Exercise goal:
Filter out all lines without the word "Open" from the data below, please, and copy the rest.

Records to process:
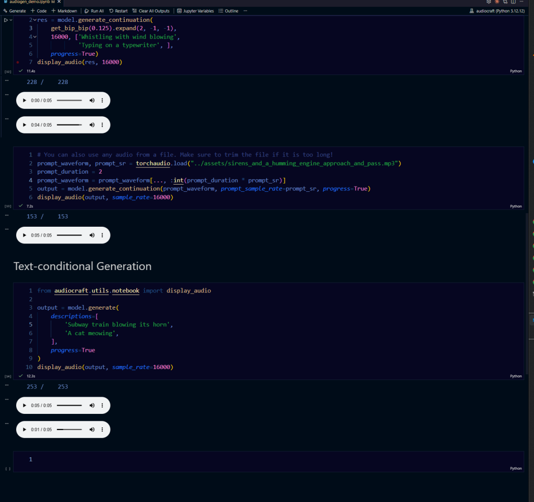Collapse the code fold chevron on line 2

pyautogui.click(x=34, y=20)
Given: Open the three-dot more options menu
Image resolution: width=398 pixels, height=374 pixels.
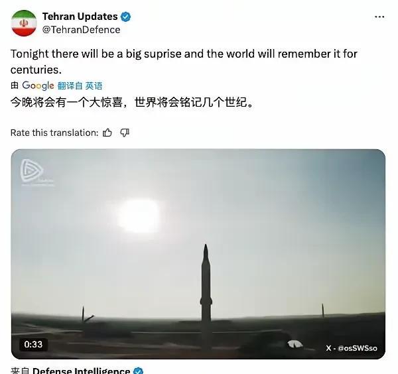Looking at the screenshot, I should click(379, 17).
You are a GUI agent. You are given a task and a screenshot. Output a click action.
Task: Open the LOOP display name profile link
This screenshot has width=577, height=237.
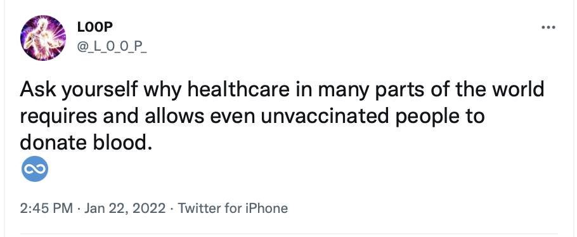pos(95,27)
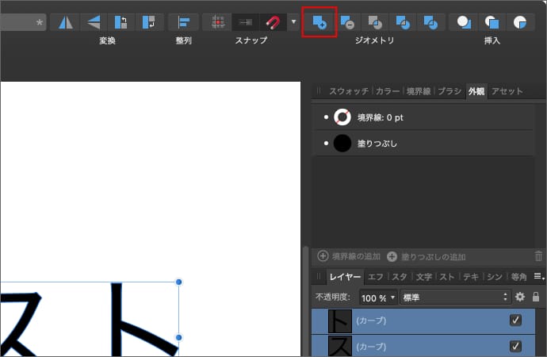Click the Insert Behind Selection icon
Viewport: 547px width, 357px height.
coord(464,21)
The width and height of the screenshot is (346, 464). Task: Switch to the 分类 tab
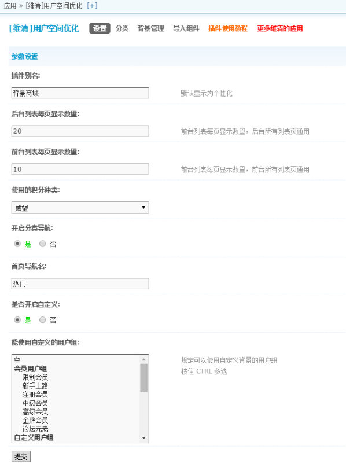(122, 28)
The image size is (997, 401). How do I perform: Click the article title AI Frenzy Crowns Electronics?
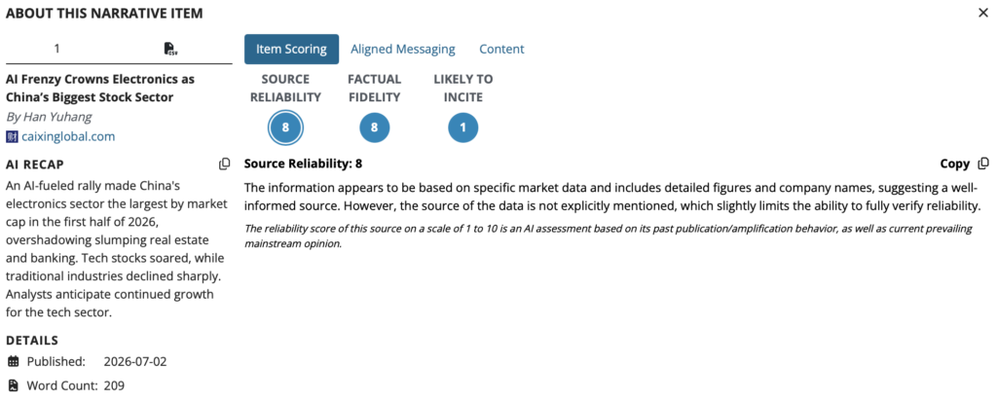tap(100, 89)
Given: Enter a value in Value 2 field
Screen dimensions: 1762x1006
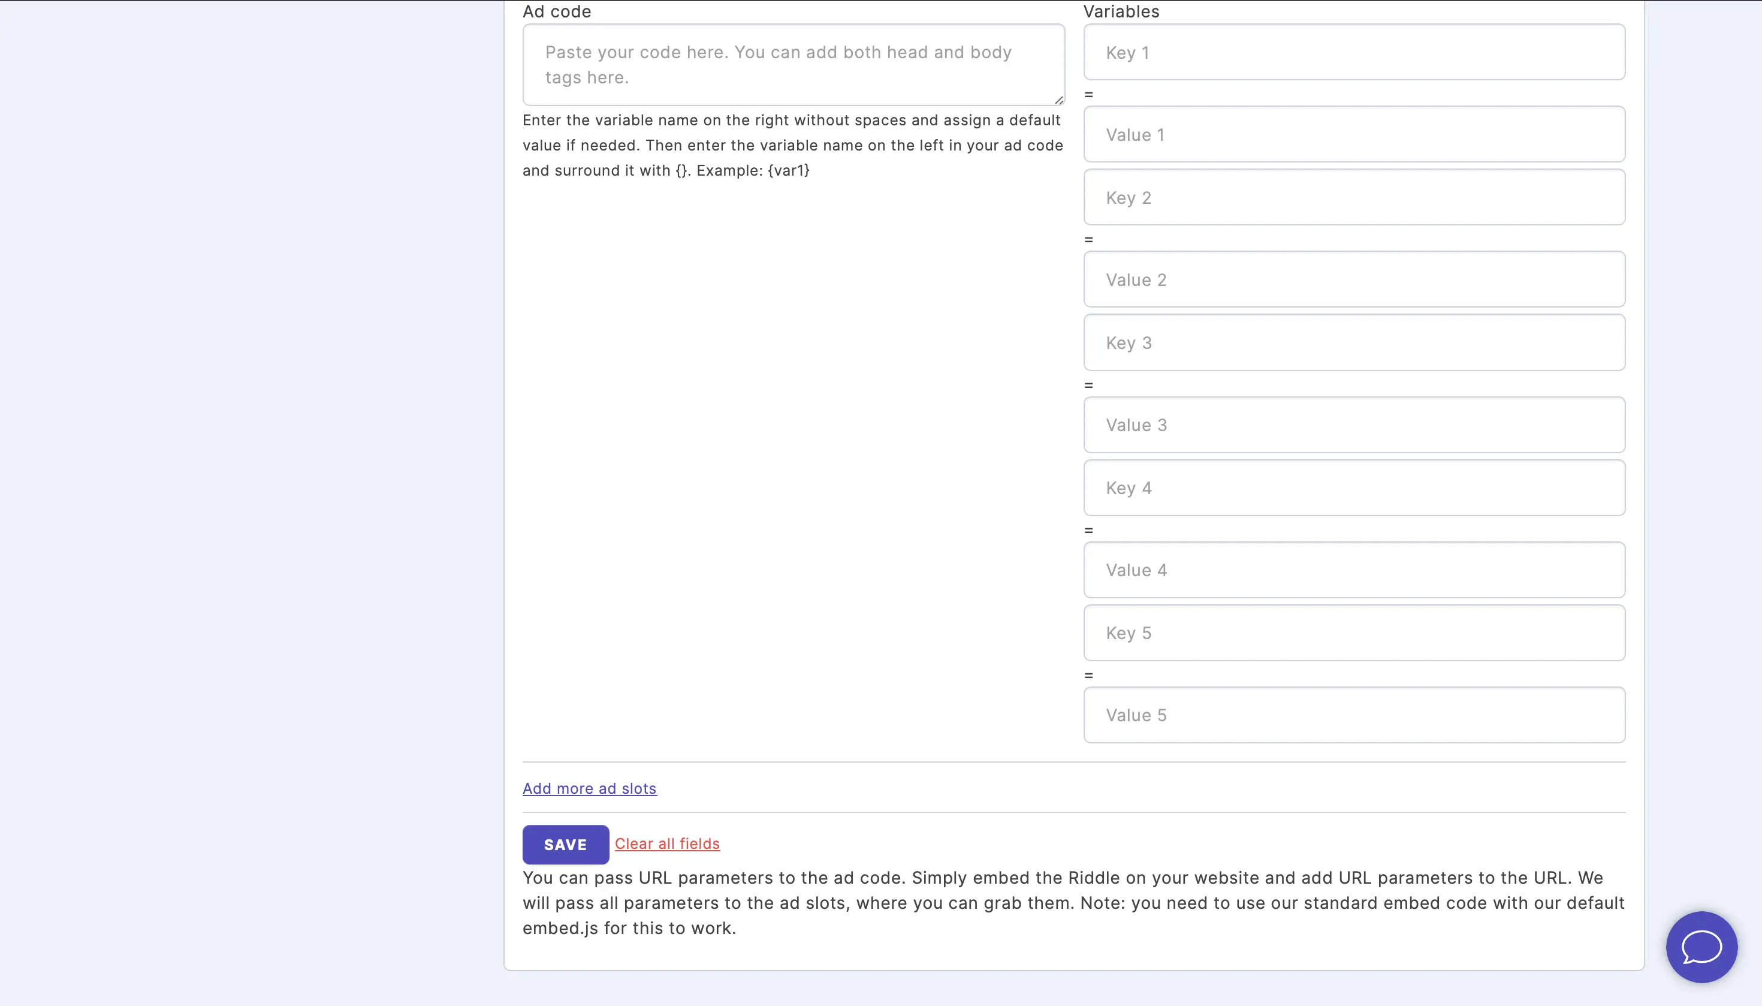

Answer to this problem:
Given: Open the three-dot more options menu
Task: Open the LOOP display name profile link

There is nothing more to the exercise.